Welcoming SF State's shift of focus to athletics

SF State is awash with athletic gear. On a short stroll through campus you’ll encounter hats and shirts supporting the Giants, A’s, Raiders, 49ers and even the lowly Warriors.

It doesn’t take a detailed statistical analysis to show that this campus isn’t known for its athletic prowess. With a focus on academics as a priority, athletics tend to fall by the wayside — but University President Leslie E. Wong plans to change all that from now on.

The new president has pledged a renewed focus on the athletics department. Wong, who comes from a school that has an emphasis on sports, likely feels like there’s a void that needs to be filled on campus, and he’s right.

For a school with 30,000 students, the funding SF State receives for athletics is pathetic. The 2009-10 annual report from the California State University Office of the Chancellor titled “Voluntary Self-Monitoring Report regarding Equal Opportunity in Athletics for Women Students” shows a significant difference in how much money SF State spends compared to other CSUs.

San Diego State, which has roughly the same number of students as SF State and has multiple Division I teams, spent just more than $32.6 million for its men’s and women’s athletics during the 2009-10 school year. In comparison, SF State spent $3.5 million during that school year, a difference of about $30 million.

Wong realizes that the support for SF State athletics is unnecessarily low, both by students and in state funding, but his experience at Northern Michigan University has him thinking about changes.

During his tenure at NMU, Wong oversaw a sports department that sent multiple teams to regional playoffs, and had a corresponding surge in student enthusiasm. The popularity of the athletics programs at NMU even spawned a dedicated group of hockey fans affectionally known as the “Puckheads.”
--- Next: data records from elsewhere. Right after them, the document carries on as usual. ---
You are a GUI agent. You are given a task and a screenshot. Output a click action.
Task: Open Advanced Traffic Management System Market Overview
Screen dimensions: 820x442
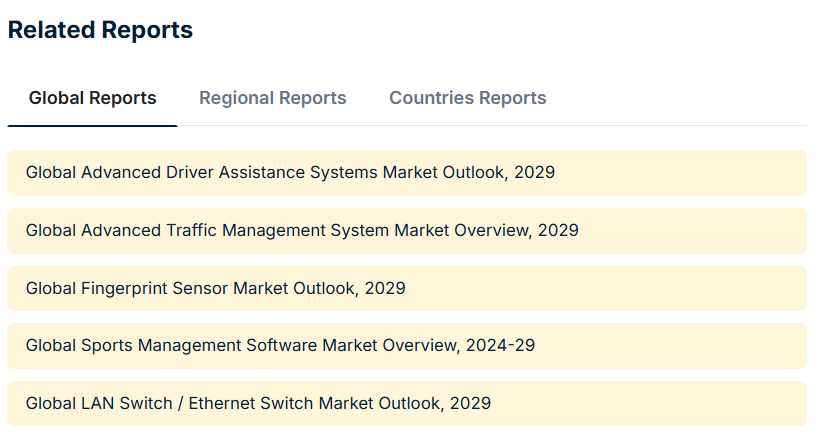click(302, 231)
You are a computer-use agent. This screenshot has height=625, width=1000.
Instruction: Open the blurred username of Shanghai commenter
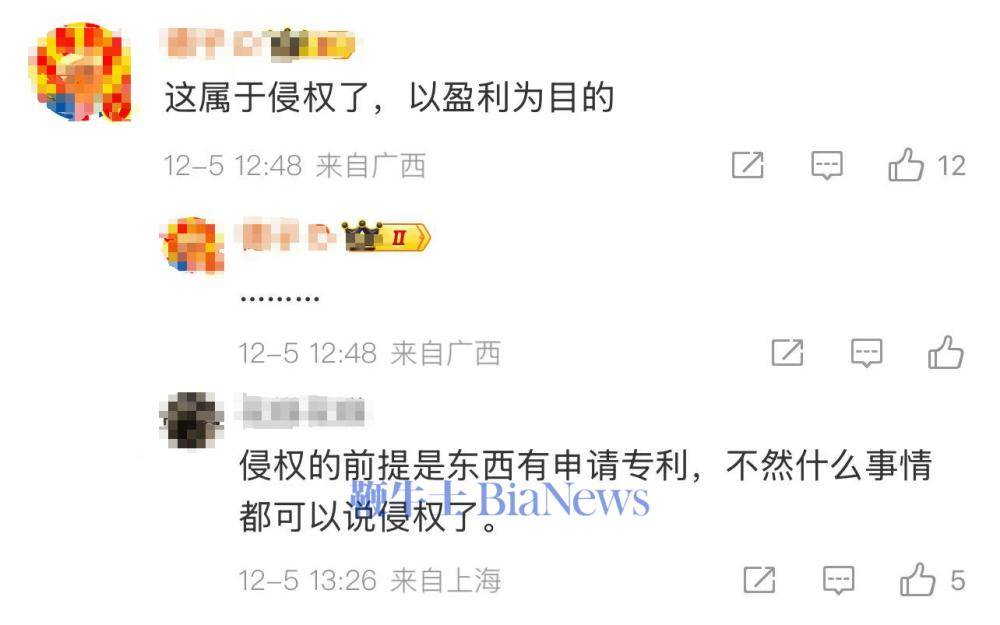coord(302,411)
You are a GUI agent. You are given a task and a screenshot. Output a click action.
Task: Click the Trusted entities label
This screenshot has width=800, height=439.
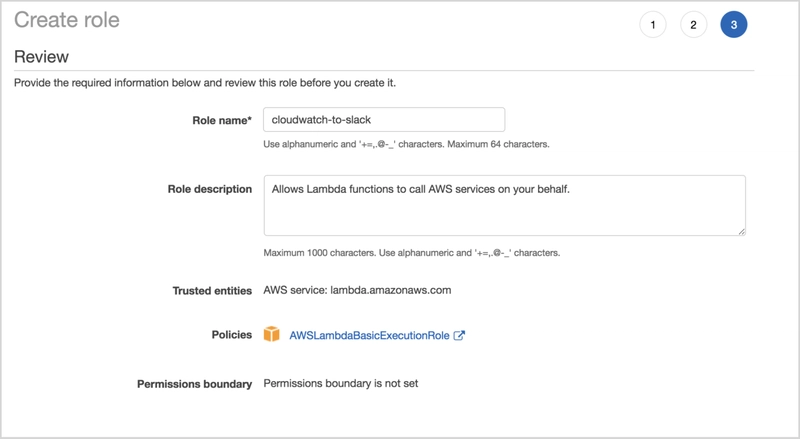coord(212,291)
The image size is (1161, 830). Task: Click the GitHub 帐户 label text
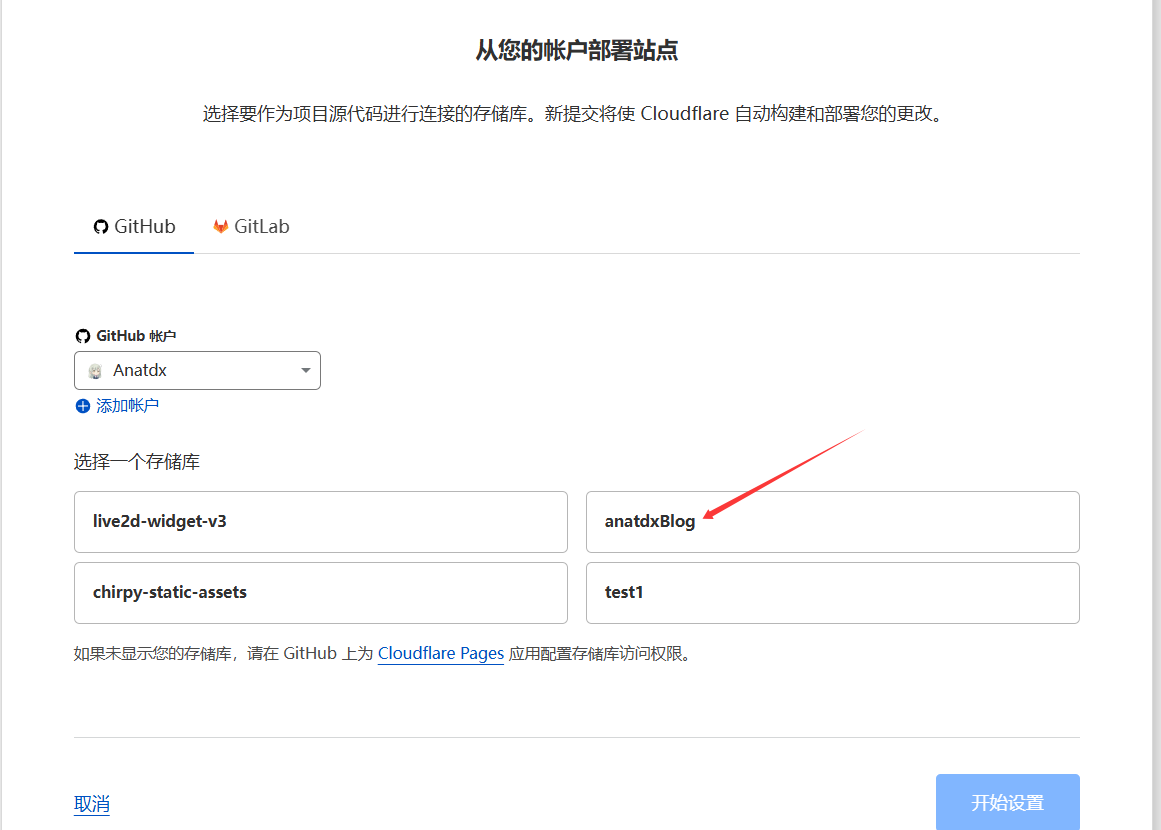136,336
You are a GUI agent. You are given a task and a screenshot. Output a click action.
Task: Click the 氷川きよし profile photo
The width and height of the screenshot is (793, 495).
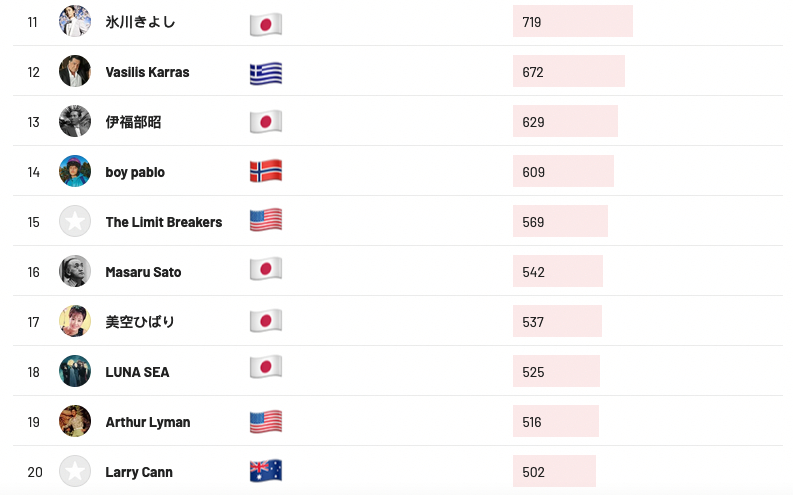75,22
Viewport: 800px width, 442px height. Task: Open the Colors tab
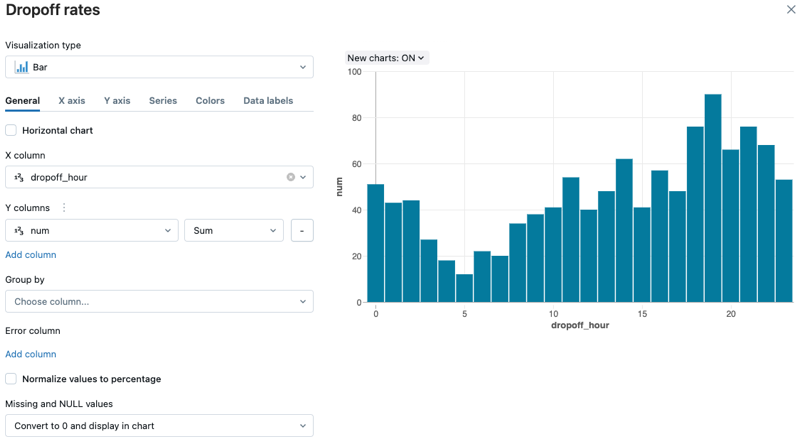click(210, 101)
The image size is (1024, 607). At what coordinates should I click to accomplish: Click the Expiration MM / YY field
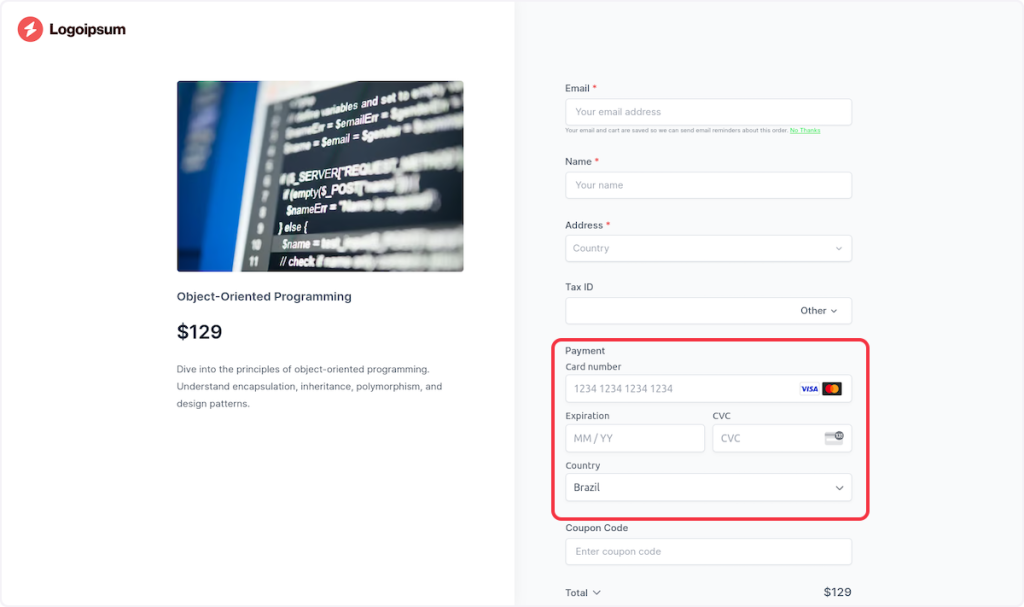(x=635, y=438)
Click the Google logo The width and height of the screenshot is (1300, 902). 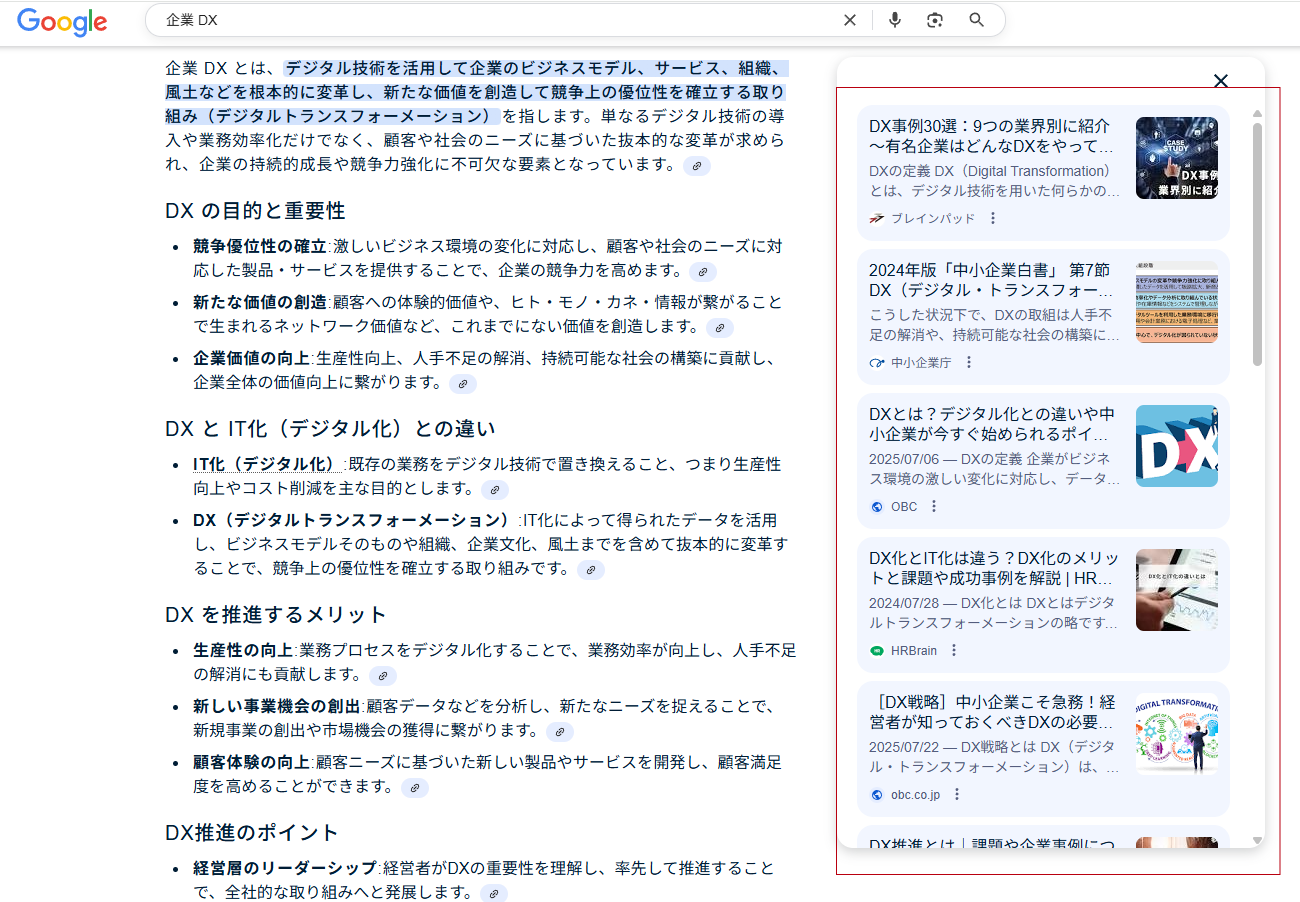pos(62,21)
While it may be a while before we see students doing the Gator chomp at a March Madness game, the fact that our new president is willing to publicly state his commitment to sports is an encouraging sign.

A winning team could do wonders for SF State’s reputation. Schools that produce playoff-caliber teams are able to recruit more talented players and thus are likely to reach the finals and win.

But an upgrade to our sports department will not only benefit the athletes who play on our fields and courts, it will also help to promote our brand to future students and, perhaps more importantly, philanthropically-minded alumni. Wong himself has said that successful alums could turn around and donate generously to the institution they graduated from.

The athletics department currently receives the bulk of its money from fees paid by athletes in the program, enhanced slightly by fundraising, and it doesn’t amount to much. We need those donations to be the foundation for SF State athletics to give us state-of-the-art equipment, fields and stadiums. That leg up, along with improved players, will ultimately help the Gators win.

When teams win, they generate excitement, and that excitement can translate directly to money in the bank. A quality sports department brings in excitement from the surrounding community, which generates even more revenue from game attendance.

Outside of the monetary benefits, sports unite campuses and turn them into communities. There’s nothing like the fervor that fans experience when watching their sports teams — at any level — play and win.

Anybody who was in San Francisco for the Giants’ 2010 championship or last year when the Niners almost made the Super Bowl will remember the exuberance that permeated this city. Imagine if that same winning spirit came to SF State.